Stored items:
# # # # # # #
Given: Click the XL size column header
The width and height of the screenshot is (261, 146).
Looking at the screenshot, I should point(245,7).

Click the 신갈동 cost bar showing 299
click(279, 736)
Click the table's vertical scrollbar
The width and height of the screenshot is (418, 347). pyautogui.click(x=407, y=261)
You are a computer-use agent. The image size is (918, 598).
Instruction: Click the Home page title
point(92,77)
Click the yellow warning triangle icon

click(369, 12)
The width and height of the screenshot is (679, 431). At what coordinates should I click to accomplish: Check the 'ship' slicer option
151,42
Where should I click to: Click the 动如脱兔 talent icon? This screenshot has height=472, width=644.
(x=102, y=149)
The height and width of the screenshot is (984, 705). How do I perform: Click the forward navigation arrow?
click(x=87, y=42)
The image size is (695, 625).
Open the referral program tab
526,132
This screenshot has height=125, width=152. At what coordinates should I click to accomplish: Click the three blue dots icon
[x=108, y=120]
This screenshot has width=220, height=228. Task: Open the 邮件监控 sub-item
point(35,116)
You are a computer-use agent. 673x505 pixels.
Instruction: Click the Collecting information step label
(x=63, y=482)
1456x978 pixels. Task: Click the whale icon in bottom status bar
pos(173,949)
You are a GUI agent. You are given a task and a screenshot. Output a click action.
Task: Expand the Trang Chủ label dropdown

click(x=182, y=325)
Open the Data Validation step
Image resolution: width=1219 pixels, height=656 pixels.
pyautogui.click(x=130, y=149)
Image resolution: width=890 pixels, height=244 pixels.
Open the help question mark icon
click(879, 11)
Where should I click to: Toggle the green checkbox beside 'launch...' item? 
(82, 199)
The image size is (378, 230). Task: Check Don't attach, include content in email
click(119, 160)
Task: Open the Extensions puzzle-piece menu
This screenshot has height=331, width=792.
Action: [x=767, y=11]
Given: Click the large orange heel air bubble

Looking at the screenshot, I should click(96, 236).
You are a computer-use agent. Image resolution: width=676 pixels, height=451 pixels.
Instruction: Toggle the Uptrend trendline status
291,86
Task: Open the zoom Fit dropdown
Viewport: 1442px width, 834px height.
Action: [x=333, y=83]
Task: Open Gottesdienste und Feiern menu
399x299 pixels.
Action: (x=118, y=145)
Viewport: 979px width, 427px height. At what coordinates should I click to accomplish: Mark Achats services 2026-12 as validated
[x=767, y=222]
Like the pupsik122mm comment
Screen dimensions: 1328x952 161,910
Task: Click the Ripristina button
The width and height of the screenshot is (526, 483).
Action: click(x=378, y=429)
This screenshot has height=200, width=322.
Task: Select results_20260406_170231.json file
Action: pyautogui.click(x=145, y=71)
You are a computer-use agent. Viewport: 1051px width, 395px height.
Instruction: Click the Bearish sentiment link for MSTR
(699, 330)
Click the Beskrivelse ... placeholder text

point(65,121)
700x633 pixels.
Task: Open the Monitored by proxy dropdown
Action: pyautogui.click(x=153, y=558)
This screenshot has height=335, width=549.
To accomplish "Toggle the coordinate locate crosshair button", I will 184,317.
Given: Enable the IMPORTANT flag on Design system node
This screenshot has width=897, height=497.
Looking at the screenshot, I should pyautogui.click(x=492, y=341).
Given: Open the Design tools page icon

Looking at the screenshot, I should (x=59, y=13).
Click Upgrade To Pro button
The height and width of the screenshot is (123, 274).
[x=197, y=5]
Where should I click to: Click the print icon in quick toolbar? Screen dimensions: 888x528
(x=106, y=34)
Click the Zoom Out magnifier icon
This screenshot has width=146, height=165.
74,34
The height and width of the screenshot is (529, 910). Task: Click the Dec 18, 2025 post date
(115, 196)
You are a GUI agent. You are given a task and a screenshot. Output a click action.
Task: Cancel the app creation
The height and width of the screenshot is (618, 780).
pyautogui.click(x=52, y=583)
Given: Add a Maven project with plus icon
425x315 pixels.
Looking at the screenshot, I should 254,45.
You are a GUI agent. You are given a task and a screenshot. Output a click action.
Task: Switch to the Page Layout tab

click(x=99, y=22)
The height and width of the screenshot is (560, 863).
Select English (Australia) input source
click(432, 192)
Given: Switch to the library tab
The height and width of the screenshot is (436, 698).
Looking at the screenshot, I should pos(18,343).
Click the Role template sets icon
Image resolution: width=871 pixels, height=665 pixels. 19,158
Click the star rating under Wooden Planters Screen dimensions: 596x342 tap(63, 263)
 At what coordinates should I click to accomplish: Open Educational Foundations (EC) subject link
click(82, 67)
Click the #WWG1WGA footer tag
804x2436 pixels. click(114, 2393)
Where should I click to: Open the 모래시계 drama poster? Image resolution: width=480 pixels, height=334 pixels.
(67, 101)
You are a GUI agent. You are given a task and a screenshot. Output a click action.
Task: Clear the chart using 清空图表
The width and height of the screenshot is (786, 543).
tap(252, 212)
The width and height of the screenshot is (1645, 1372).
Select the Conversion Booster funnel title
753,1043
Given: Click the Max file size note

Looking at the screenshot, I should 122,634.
# # # # # # #
Task prompt:
Each line above must be returned exactly as written.

Answer for this exercise:
Given: Click the XL size column header
The width and height of the screenshot is (261, 146).
Looking at the screenshot, I should point(245,7).

Click the 신갈동 cost bar showing 299
click(279, 736)
Click the table's vertical scrollbar
The width and height of the screenshot is (418, 347). pyautogui.click(x=407, y=261)
You are a computer-use agent. The image size is (918, 598).
Instruction: Click the Home page title
point(92,77)
Click the yellow warning triangle icon

click(369, 12)
The width and height of the screenshot is (679, 431). At what coordinates should I click to accomplish: Check the 'ship' slicer option
151,42
Where should I click to: Click the 动如脱兔 talent icon? This screenshot has height=472, width=644.
(x=102, y=149)
The height and width of the screenshot is (984, 705). How do I perform: Click the forward navigation arrow?
click(x=87, y=42)
The image size is (695, 625).
Open the referral program tab
526,132
This screenshot has height=125, width=152. At what coordinates should I click to accomplish: Click the three blue dots icon
[x=108, y=120]
This screenshot has width=220, height=228. Task: Open the 邮件监控 sub-item
point(35,116)
You are a computer-use agent. 673x505 pixels.
Instruction: Click the Collecting information step label
(x=63, y=482)
1456x978 pixels. Task: Click the whale icon in bottom status bar
pos(173,949)
You are a GUI agent. You are given a task and a screenshot. Output a click action.
Task: Expand the Trang Chủ label dropdown

click(x=182, y=325)
Open the Data Validation step
Image resolution: width=1219 pixels, height=656 pixels.
pyautogui.click(x=130, y=149)
Image resolution: width=890 pixels, height=244 pixels.
Open the help question mark icon
click(879, 11)
Where should I click to: Toggle the green checkbox beside 'launch...' item? 
(82, 199)
The image size is (378, 230). Task: Check Don't attach, include content in email
click(119, 160)
Task: Open the Extensions puzzle-piece menu
This screenshot has height=331, width=792.
Action: [x=767, y=11]
Given: Click the large orange heel air bubble

Looking at the screenshot, I should click(96, 236).
You are a computer-use agent. Image resolution: width=676 pixels, height=451 pixels.
Instruction: Toggle the Uptrend trendline status
291,86
Task: Open the zoom Fit dropdown
Viewport: 1442px width, 834px height.
Action: [x=333, y=83]
Task: Open Gottesdienste und Feiern menu
399x299 pixels.
Action: (x=118, y=145)
Viewport: 979px width, 427px height. At what coordinates should I click to accomplish: Mark Achats services 2026-12 as validated
[x=767, y=222]
Like the pupsik122mm comment
Screen dimensions: 1328x952 161,910
Task: Click the Ripristina button
The width and height of the screenshot is (526, 483).
Action: click(x=378, y=429)
This screenshot has height=200, width=322.
Task: Select results_20260406_170231.json file
Action: pyautogui.click(x=145, y=71)
You are a computer-use agent. Viewport: 1051px width, 395px height.
Instruction: Click the Bearish sentiment link for MSTR
(699, 330)
Click the Beskrivelse ... placeholder text

point(65,121)
700x633 pixels.
Task: Open the Monitored by proxy dropdown
Action: pyautogui.click(x=153, y=558)
This screenshot has height=335, width=549.
To accomplish "Toggle the coordinate locate crosshair button", I will 184,317.
Given: Enable the IMPORTANT flag on Design system node
This screenshot has width=897, height=497.
Looking at the screenshot, I should pyautogui.click(x=492, y=341).
Given: Open the Design tools page icon

Looking at the screenshot, I should (x=59, y=13).
Click Upgrade To Pro button
The height and width of the screenshot is (123, 274).
[x=197, y=5]
Where should I click to: Click the print icon in quick toolbar? Screen dimensions: 888x528
(x=106, y=34)
Click the Zoom Out magnifier icon
This screenshot has width=146, height=165.
74,34
The height and width of the screenshot is (529, 910). Task: Click the Dec 18, 2025 post date
(115, 196)
You are a GUI agent. You are given a task and a screenshot. Output a click action.
Task: Cancel the app creation
The height and width of the screenshot is (618, 780).
pyautogui.click(x=52, y=583)
Given: Add a Maven project with plus icon
425x315 pixels.
Looking at the screenshot, I should 254,45.
You are a GUI agent. You are given a task and a screenshot. Output a click action.
Task: Switch to the Page Layout tab

click(x=99, y=22)
The height and width of the screenshot is (560, 863).
Select English (Australia) input source
click(432, 192)
Given: Switch to the library tab
The height and width of the screenshot is (436, 698).
Looking at the screenshot, I should pos(18,343).
Click the Role template sets icon
Image resolution: width=871 pixels, height=665 pixels. 19,158
Click the star rating under Wooden Planters Screen dimensions: 596x342 tap(63, 263)
 At what coordinates should I click to accomplish: Open Educational Foundations (EC) subject link
click(82, 67)
Click the #WWG1WGA footer tag
804x2436 pixels. click(114, 2393)
Where should I click to: Open the 모래시계 drama poster? Image resolution: width=480 pixels, height=334 pixels.
(67, 101)
You are a GUI agent. You are given a task and a screenshot. Output a click action.
Task: Clear the chart using 清空图表
The width and height of the screenshot is (786, 543).
tap(252, 212)
The width and height of the screenshot is (1645, 1372).
Select the Conversion Booster funnel title
753,1043
Given: Click the Max file size note

Looking at the screenshot, I should 122,634.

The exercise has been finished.